If there is one exam that requires you to know everything under the sun, it has to be the Civil Services exam. The UPSC wants all-rounders, which is why the Humanities student ends up studying science and the science student is introduced to the world of Arts. By bringing in the subject of science and technology, the UPSC has ensured that only well rounded personalities achieve some of the highest posts in the country.
As an Arts student this subject is probably your Achilles heel, and as a science student you are perhaps wheeling under its vastness. Below we address both these issues and assist you in designing a well researched strategy.
The subject forms a part of both the Prelims as well as the Mains syllabus (sub-topic of GS Paper 3). For prelims you need to have an overview of everything, from theoretical aspects and fundamentals of Physics, Chemistry and Biology to the latest technological developments.
For the Mains, the syllabus contains the following topics:
- Science and Technology- developments and their applications and effects in everyday life.
- Achievements of Indians in science & technology; indigenization of technology and developing new technology.
- Awareness in the fields of IT, Space, Computers, robotics, nano-technology, bio-technology and issues relating to intellectual property rights.
These are the sub-topics of GS Mains Paper 3 that come under Science and Technology. If you observe the trend in previous year’s papers you will notice two things:
1. The number of questions on the topic can be anywhere between 8 and 19. In 2011 the highest number of questions (19) appeared, while the past 3 years have only seen 8 to 9 questions.
2. The questions primarily focus on current happenings in the field of science and tech rather than detailed theoretical knowledge. For example, the IRNSS Mission has been in news and the UPSC formulated a question asking about Standard Positioning System and Precision Positioning System along with the Mission. So a static topic gained importance because of its mention in recent news. Again in 2016, the aspirants were asked to list features of Indian Government’s Mission on Nanoscience and Technology along with a short note on the importance of nanotechnology. Therefore, pay attention to the static portions of technologies that are trending currently.
2. WHAT TO STUDY
For a better understanding, we have split the subject into:
1. Science 2. Technology
This forms the static aspect of the paper. A general overview and basic understanding of fundamental concepts is the only requirement. Pay more attention to biology rather than chemistry and physics. Within biology, focus on human anatomy more rather than plant anatomy. Microbiology and biotechnology have emerged as important topics too.

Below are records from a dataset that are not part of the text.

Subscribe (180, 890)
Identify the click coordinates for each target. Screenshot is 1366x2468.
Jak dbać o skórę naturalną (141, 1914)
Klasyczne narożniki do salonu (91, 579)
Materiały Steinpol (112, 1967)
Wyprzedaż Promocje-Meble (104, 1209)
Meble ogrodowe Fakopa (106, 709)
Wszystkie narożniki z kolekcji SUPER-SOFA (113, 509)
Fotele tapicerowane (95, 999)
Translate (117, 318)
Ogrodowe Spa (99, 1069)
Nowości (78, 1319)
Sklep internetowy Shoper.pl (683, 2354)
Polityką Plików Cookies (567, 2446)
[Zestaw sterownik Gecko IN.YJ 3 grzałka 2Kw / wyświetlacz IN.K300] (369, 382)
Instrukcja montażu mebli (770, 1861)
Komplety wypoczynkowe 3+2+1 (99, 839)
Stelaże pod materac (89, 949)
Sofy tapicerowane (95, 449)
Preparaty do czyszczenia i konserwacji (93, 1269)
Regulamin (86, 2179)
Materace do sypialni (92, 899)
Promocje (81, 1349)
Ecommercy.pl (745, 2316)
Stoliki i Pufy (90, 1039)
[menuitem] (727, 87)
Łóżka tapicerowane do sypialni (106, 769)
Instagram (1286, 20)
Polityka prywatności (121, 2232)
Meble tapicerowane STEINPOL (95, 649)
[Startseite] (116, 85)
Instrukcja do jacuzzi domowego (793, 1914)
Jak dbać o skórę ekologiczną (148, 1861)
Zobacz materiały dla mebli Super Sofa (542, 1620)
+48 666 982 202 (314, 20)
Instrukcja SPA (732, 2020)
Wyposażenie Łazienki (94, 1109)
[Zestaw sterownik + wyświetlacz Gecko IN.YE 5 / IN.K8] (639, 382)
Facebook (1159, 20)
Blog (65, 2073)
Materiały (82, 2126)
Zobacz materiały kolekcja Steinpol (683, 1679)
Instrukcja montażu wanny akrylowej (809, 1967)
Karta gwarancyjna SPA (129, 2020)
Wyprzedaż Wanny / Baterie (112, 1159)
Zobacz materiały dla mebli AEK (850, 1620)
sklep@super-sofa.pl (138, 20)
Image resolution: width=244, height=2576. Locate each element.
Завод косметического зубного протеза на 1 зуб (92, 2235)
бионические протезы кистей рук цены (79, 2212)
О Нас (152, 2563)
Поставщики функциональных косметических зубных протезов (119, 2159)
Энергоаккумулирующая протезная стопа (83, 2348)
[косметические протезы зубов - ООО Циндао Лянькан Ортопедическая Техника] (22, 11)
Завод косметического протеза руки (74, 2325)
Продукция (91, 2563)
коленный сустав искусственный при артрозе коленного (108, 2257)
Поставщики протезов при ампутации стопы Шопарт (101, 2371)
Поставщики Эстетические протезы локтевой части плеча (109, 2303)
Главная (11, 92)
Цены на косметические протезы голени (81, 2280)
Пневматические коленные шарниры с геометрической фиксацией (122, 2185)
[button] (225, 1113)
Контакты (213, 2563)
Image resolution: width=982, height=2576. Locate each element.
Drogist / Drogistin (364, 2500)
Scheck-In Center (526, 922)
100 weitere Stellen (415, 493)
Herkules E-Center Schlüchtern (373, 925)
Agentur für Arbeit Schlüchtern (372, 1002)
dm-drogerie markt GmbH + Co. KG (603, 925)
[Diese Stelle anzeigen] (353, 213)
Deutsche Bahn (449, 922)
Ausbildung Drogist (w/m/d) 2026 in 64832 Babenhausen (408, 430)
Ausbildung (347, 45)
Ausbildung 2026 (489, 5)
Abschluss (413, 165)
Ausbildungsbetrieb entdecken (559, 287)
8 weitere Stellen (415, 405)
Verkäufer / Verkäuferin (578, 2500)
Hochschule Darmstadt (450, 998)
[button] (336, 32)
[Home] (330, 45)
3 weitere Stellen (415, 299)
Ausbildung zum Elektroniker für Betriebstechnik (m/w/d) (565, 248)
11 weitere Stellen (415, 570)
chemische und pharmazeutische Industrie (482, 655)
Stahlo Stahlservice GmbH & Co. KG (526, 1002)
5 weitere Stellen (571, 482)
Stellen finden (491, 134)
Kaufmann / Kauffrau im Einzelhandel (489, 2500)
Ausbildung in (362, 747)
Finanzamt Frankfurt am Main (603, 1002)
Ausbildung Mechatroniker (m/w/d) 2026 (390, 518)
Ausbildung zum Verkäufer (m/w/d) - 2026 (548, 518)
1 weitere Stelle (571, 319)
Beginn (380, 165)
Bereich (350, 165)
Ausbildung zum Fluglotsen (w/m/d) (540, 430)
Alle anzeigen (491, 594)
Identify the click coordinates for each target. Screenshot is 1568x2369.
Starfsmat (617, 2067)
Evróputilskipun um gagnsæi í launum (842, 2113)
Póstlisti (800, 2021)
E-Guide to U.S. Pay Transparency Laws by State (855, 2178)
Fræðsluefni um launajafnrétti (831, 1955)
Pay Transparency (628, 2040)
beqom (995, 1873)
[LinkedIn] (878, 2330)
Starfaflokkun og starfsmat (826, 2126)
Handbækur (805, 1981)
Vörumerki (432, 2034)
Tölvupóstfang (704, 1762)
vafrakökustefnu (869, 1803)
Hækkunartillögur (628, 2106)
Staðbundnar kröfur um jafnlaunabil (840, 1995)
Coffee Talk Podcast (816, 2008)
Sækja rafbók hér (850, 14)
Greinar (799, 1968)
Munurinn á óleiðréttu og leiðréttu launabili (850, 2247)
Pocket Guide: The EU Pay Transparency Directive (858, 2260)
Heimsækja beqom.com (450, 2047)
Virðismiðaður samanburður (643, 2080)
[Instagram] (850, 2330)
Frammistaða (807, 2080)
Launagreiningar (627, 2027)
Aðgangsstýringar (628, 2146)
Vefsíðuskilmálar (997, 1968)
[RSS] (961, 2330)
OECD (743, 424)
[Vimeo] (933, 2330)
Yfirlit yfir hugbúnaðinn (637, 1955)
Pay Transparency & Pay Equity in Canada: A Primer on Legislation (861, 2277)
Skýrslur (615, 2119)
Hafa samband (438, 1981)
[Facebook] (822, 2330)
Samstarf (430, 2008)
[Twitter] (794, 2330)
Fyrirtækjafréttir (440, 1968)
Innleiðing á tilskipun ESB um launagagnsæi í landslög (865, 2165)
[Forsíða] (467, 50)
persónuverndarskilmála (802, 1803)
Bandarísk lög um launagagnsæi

Current affairs is central to Technology as most questions focus on it. The following areas are important:
a. Government policies and announcements in the field of Technology. Any new developments enlisted by the Government must not be skipped.
b. Day to day technology. Themes you come across on a daily basis like RFID, GPRS, 4G, Internet of Things, Bluetooth etc. must be familiar to you.
c. Take a note of the recent Noble Prize winner’s research fields along with the achievements of Indians in other important forums. Any new inventions/discoveries also need to be read. For example the questions on Graphene and Stem Cells were asked in the exam as they pertained to new research by Noble Prize winners.
3. BOOKS TO STUDY
a. Official website of the Department of Science and Technology. Here you will find valuable information about the new developments and policies in this field. It has been observed that a lot of times questions are directly lifted from official governments web portals. Therefore visit this site frequently to stay updated.
b. Class 11 and 12 NCERT for clarity on some basic concepts.
c. Read Science Reporter magazine. It is a monthly magazine published by the National Institute of Science Communication and Information Resources. You will find ample material here to cover both Prelims and Mains.
d. Science and tech section in The Hindu (features weekly).
e. 1000 Plus Questions on General Science – TMH. You can refer to this book for Prelims.
4. UPSCPATHSHALA PRO TIP
1. For science students, revising basic notes will suffice for the static portions. Just a quick read through of NCERTs is what you need at the most to brush up your memory. The questions asked in the exam have been designed keeping in mind that aspirants are from different streams, therefore very simple and basic questions are asked.
2. If you are a Humanities student, we suggest skipping Physics and Chemistry entirely and focusing on Biology and recent developments instead. This is because hardly 1-2 questions are asked from these subjects; spending this time on other topics in the Paper will prove more beneficial in terms of scoring high. There is no point in trying to understand something that is entirely new to you when you can focus more on your strengths and increase your score.
3. Emphasize on biology. An analysis of recent trends shows that the UPSC is focusing on biology and latest developments in medical and health sectors. Although the UPSC pattern cannot be predicted but compared to Physics and Chemistry, this is more important. One of the reasons for its importance is that it spills over into topics like biotech, biodiversity, conservation, environment etc.
4. Be aware of ongoing research and new breakthroughs since the UPSC tends to ask questions from here. Concentrate on physics, chemistry and medicine for maximum return on time spent.
Being an interesting subject, the study for S&T will not seem like a burden. Develop a curious temperament that is enthused by the fascinating world of science and its thrilling applications that make our lives more comfortable.